This summer’s heatwave could have been bad for British bumblebees, according to a new analysis that studied collections of long-dead bees held in museums.
Bumblebees have endured nearly a century of stress, possibly due to warmer, wetter conditions, the research shows, but new DNA techniques may help focus future conservation efforts.
Researchers from Imperial College London and the Natural History Museum joined four other Scottish and English museums to analyze their bumblebee collections and look for variations in body shape.
When bumblebees are stressed, it has an impact on their developing offspring. Their bodies, particularly the wings, become asymmetrical. By correlating the level of asymmetry in four bumblebee species with climate records from the last 120 years, the researchers found that stress appears to be related to climatic conditions.
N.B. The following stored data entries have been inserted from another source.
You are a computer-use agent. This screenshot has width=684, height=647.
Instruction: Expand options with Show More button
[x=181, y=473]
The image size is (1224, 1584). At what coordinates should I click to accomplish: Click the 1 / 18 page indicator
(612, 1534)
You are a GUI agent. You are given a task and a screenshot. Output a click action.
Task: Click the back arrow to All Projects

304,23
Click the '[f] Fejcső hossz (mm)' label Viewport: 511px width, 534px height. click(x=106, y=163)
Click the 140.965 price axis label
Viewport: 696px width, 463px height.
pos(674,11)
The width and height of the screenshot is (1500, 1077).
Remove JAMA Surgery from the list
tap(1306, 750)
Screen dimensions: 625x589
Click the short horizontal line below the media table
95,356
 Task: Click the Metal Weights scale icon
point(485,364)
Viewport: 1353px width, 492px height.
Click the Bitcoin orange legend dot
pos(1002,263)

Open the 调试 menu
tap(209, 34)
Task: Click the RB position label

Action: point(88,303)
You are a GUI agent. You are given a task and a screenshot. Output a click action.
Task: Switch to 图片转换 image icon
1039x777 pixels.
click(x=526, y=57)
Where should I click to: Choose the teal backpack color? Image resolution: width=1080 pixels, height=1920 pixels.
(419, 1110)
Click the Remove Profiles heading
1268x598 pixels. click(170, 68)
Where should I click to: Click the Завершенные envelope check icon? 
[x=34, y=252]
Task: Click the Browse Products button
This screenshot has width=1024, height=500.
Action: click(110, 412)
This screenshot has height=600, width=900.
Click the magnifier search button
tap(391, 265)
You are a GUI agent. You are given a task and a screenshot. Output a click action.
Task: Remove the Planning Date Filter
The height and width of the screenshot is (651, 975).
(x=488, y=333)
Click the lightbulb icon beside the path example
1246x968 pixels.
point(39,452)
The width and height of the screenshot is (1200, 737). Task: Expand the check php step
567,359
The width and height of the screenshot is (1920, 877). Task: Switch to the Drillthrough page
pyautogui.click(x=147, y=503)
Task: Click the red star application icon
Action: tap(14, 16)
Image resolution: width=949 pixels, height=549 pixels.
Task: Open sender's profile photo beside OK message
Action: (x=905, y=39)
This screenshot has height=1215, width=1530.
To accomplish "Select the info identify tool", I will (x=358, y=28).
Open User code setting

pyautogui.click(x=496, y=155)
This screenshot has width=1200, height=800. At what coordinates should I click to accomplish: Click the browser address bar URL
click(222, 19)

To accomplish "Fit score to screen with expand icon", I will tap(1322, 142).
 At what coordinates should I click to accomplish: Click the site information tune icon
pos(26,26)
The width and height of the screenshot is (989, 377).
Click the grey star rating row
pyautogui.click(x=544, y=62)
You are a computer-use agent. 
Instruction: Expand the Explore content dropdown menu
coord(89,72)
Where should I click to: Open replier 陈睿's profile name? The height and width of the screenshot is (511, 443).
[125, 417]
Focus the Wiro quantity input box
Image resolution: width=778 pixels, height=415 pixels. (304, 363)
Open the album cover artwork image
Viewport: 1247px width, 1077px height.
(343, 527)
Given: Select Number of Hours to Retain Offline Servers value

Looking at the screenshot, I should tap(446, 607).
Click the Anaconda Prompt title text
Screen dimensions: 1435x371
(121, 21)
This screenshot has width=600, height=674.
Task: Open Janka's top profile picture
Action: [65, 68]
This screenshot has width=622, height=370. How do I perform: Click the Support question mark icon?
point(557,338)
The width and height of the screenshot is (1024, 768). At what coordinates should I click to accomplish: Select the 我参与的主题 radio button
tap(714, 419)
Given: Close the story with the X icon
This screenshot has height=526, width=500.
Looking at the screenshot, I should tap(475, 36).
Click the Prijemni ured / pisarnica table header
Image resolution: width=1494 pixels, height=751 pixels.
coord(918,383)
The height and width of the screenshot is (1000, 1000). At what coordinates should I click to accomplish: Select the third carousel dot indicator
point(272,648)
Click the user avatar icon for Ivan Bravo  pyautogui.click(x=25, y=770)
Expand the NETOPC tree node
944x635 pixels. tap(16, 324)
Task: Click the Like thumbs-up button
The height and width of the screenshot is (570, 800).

“When conditions were warm and relatively humid, stress was higher,” says Dr Richard Gill of Imperial College London, who led the study.
Climate change was already known to be having an impact on the geographic distribution of some bumblebees, but this is the first study to show its potential impacts on insects that lived in the past.
“Museum specimens are almost like little time machines tracking that stress,” says Dr Gill.
The researchers found that for the species they studied, stress levels were lowest around 1925. Since then, there has been a general increase in stress levels, with higher levels found in years that were wetter and warmer than the average.
It’s not clear why things started to change around 1925, according to the research team. One possibility is that it is related to changes in agricultural practices and pesticide use that are known to have led to insect declines in the latter part of the 20th century.
That is pure speculation, Dr. Gill emphasizes. However, a parallel study also published today could help identify threats to bumblebees and broader insect declines by extracting DNA from museum specimens.
Borrowing techniques used to study ancient DNA from people like Neanderthals and woolly mammoths, Professor Ian Barnes of the Natural History Museum was able to recover genetic data from dry, dusty collections of bumblebees.
Taking just one leg from around 100 bee specimens, his team was able to reconstruct long-dead bee genomes, a highly valuable tool compared to the genetic code of bees living today.
“A genome constitutes a large amount of information about a past situation,” says Professor Barnes.
By comparing historical data on things like weather, pesticide use, and land-use changes with bee genetics at the time, researchers can see how bee populations responded or identify whether particular species were more vulnerable to change than others.
“We can look for changes in diversity or signs of adaptation,” says Dr. Gill. “It could reveal things we can’t see on the outside of a bee.”
Getting a picture of how bees dealt with stress in the past could help focus conservation efforts in the future, according to the researchers.
The work also highlights the importance of museums for prospective research.
“These museums have all the secrets, it’s just about unlocking them,” says Dr. Gill.